[Text block]:
....................
1. Chicago Board of Trade Market News
Outlook: Weekly corn sales and export shipments were below market expectations. The trade expected 900,000 MT to 1.1 MMT in old crop sales but USDA only identified 803,200 MT. A 260,000 MT sale to Taiwan was a positive for corn and the holiday shortened week gave May corn a 3-cent boost. Still, the U.S. has sold 15 percent less corn this year than during the same period during the last marketing year, which is bound to show up in next week’s stocks report.
The soybean/corn price ratio ($2.38/1.00) has flipped in favor of soybeans but weather over the next six to eight weeks will have greater influence over what actually gets planted. Informa has projected 89.5 million acres will get planted, a 1.5 million-acre increase over last year.
In addition to next week’s USDA Planting Intentions report, the market will be looking at the March quarterly stocks report. At this juncture, the market doesn’t know precisely how much supply has actually been going to feed use.
....................
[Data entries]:
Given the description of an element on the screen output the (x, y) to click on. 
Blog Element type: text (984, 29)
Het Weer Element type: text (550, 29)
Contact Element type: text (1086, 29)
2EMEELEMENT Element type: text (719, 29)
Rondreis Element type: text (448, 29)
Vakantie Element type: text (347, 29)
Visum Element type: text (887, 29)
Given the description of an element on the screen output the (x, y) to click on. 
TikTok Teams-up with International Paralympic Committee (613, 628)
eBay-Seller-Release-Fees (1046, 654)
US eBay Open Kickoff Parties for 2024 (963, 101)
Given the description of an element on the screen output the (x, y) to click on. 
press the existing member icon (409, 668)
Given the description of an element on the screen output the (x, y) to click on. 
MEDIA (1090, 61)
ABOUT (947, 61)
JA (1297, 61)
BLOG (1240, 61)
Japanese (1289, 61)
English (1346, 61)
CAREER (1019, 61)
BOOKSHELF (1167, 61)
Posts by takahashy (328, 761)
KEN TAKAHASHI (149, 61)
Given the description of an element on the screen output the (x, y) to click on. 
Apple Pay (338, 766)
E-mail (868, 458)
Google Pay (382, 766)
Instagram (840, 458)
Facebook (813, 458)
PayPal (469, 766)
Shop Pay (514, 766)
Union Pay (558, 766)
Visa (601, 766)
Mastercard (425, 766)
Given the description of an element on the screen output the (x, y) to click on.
....................
[Short task]:
According to the Chicago Board of Trade market news, how much old crop corn did USDA identify in weekly sales?

[The output]:
803,200 MT.